Click on the pictures to enlarge (large files – please wait for them to load fully!)
Yesterday i found time to visit this famous rock-cut temple on the way to Mahabalipuram (yes, Pallavas). Having heard about this place many times, it was interesting to see that the complex housed two rock-cut temples – the tiger cave (so named after the tigers adorning the cave like a garland and used as a stage to address the audience) and the shiva temple, called the Athirachananda cave (which i believe is being worshiped by the locals even to this day).
History says that these rock-cut structures were built sometime around the 7th – 8th Century AD by Narasimhavarman I of the Pallavas who were also building several other prominent structures along the East Coast Road. There are a few unfinished rock structures within the complex and these structures are maintained by the ASI under the ticketed monument model.

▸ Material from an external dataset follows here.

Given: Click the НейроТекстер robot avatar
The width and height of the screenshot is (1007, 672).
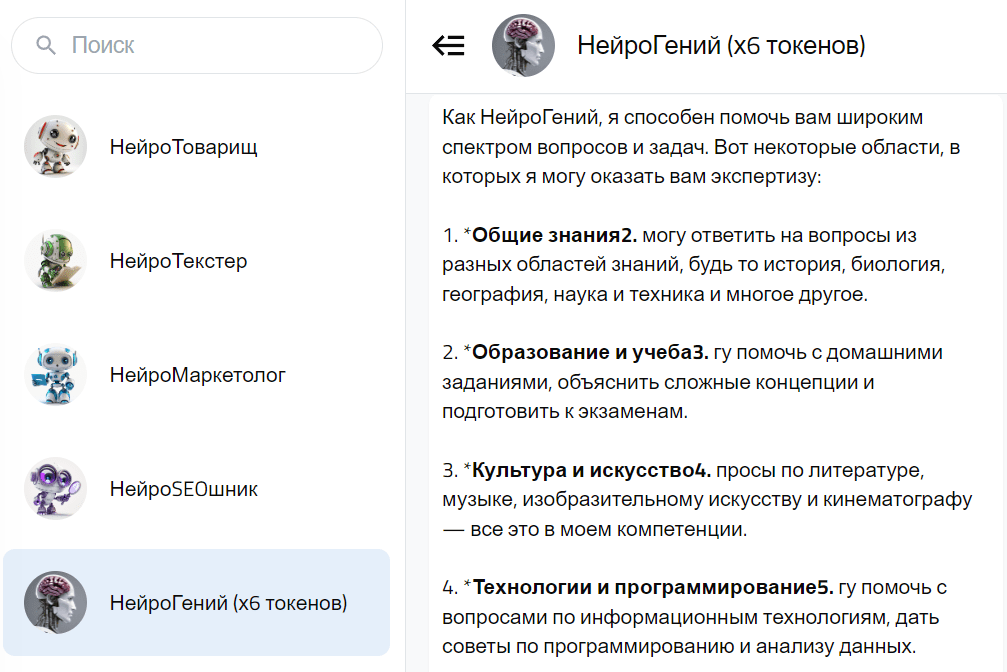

One of my friends who is also a history buff claims that the excavation site of a murugan temple (son of Lord Shiva and Parvathi) which is present in this complex could be THE ancient temple ever built in TamilNadu dating back more than 2000 years! Food for thought.

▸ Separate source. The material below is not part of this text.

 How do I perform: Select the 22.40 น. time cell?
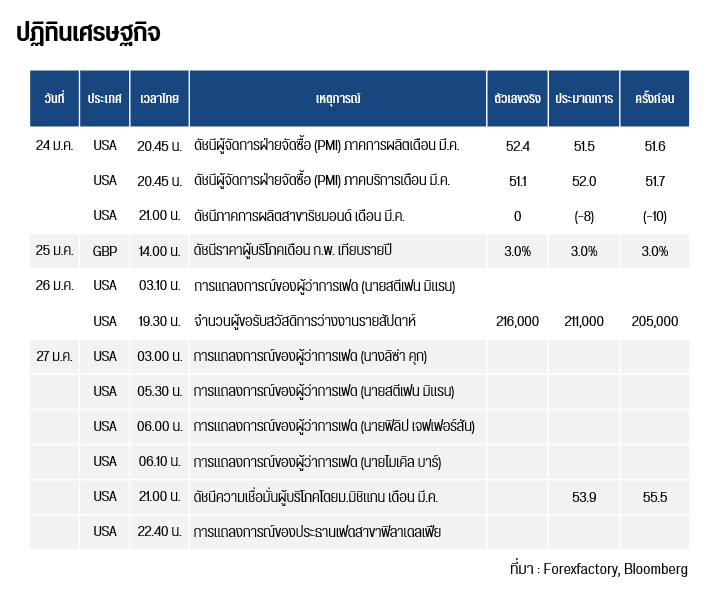pos(159,531)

Hope you learnt something new about my country’s fascinating history and liked the pictures!
I am back after a satisfying 235 Km road trip to Alamparai Fort in Kadapakkam village, almost 100 Km from Chennai (via East Coast Road). I simply loved the fort ruins and the lovely backwaters!
From what i gathered, this brick and limestone fort was built by Nawab Dost Ali Khan (Nawab of the Carnatic from 1732 – 1740). It was then gifted to the French who subsequently lost to the British (think Battle of Plassey – 1759), post which the British captured and destroyed the fort. The fort by itself was used a primary trading port by the Arcots of Nawabs and recently state archaeologists found a copper mint beneath the fort ruins along with arms and ammunition in the soldiers quarters!
The coins minted at the fort were used as official tender from Mughal era till the 19th century (apparently had great monetary value at that time) Each coin was called as an Alamparai Varagai (equal to 3 rupees) and the fort exported ghee, zari (cloth) and salt to Rome, France and other European countries. There is evidence of trade with certain South East Asian countries such as China as well.
This place is a history buff’s delight and i was certainly awe-struck imagining the soldiers and traders walking/guarding the fort in front of my eyes! This place is on the very popular ECR stretch, but is not well-known among the locals – i for one am quite happy i stumbled on this marvelous location! Each brick has a story to tell, but sadly the fort is in terrible shape – thanks to the British and the 2004 Indian Tsunami. I came to know about the copper mint only after i visited the fort, else i would have done some 200+ year old alamparai varagai hunting myself!
If you folks ever take a drive down ECR, do not miss this gem of a fort – the backwaters is amazing!